These intimidation tactics are born from the party's
concern over their lack of actual consituency amongst
the Iraqi population.
- Making
up 65% of the population, Shias feel they were given the
short end of the stick in the Governing Council and current
government percentages, but despite this, they have been
patient in awaiting the elections and allowing democracy
to dictate Iraq's future. If candidate lists which do
not attain 0.36% of the national vote (the minimum threshold
required for a list to win a seat) are allowed free passes
to the national assembly, Shia patience will run out as
they will not tolerate a repetition of history and their
continued marginalization and unfair representation. A
list not representative enough to attain 0.36% of the
national vote is clearly not representative of the population
and has no legitimate place in parliament.
- Secretary
Powell, not best known for his enthusiasm for
genuine democracy in Iraq, expressed the possibility of
representation issues being dealt with once the national
assembly is elected.
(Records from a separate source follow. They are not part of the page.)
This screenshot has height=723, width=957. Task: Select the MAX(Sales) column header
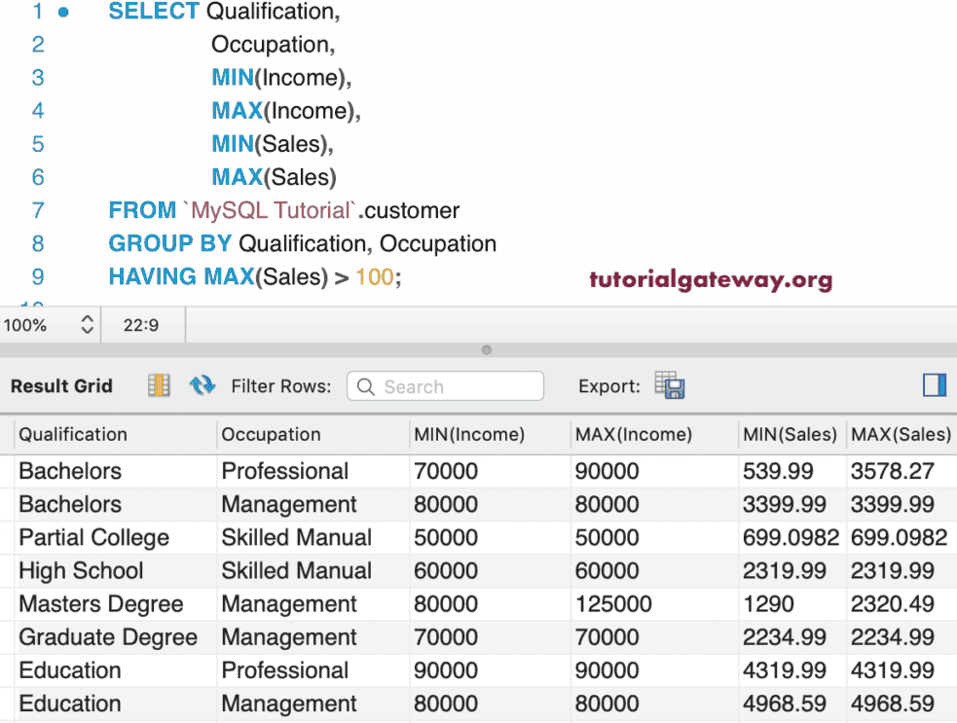pos(900,435)
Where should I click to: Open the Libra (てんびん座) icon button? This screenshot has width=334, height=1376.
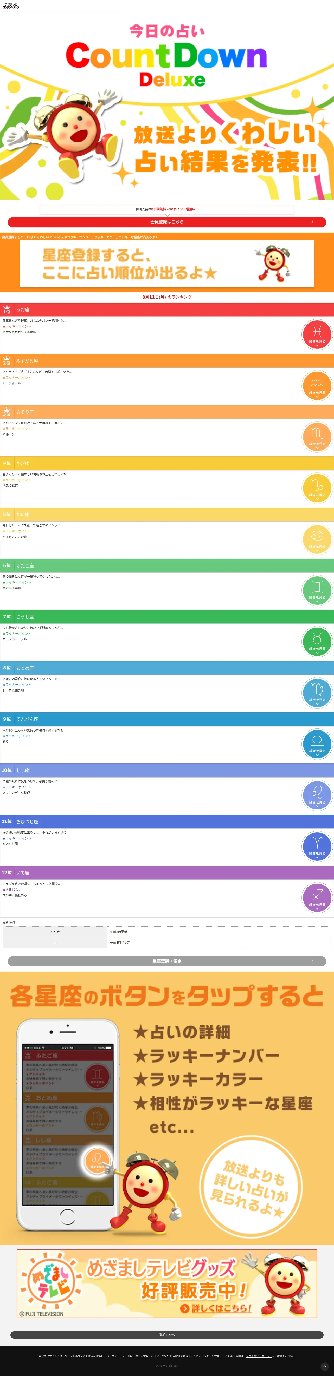click(x=317, y=745)
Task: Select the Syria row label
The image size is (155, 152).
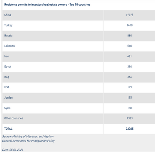Action: click(7, 108)
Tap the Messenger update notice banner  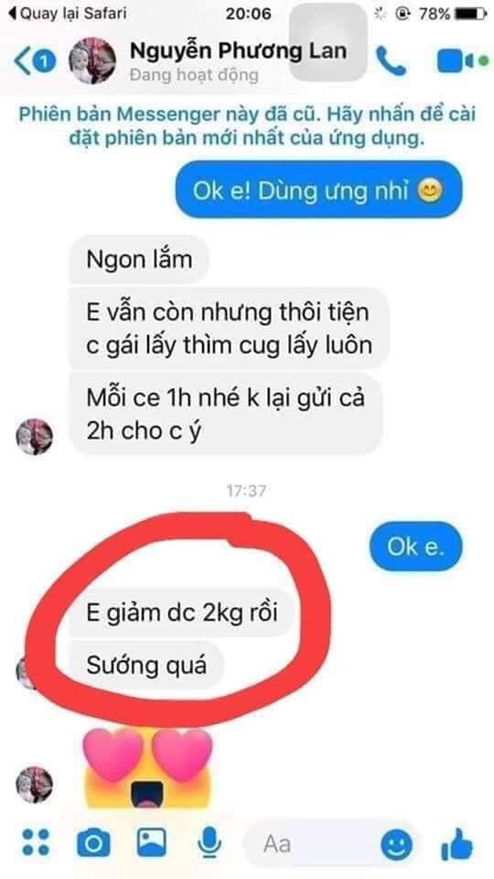coord(247,126)
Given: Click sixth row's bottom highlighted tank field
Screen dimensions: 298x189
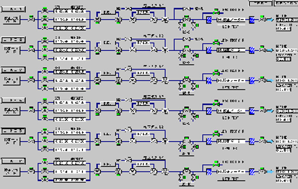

As no elected national assembly will
ever vote to undo the election results which put it into
power in the first place, Powell is clearly putting a
post-election rigging out in the open so that it may slowly
gain acceptance.
If Iraq
is allowed to be a genuine democracy, it will, as all true
democratic countries do, have constitutional provisions
for all its ethnic and religious groups, not least for minorities.
The need for pre- , intra- or post-election rigging of the
national assembly is therefore unnecessary.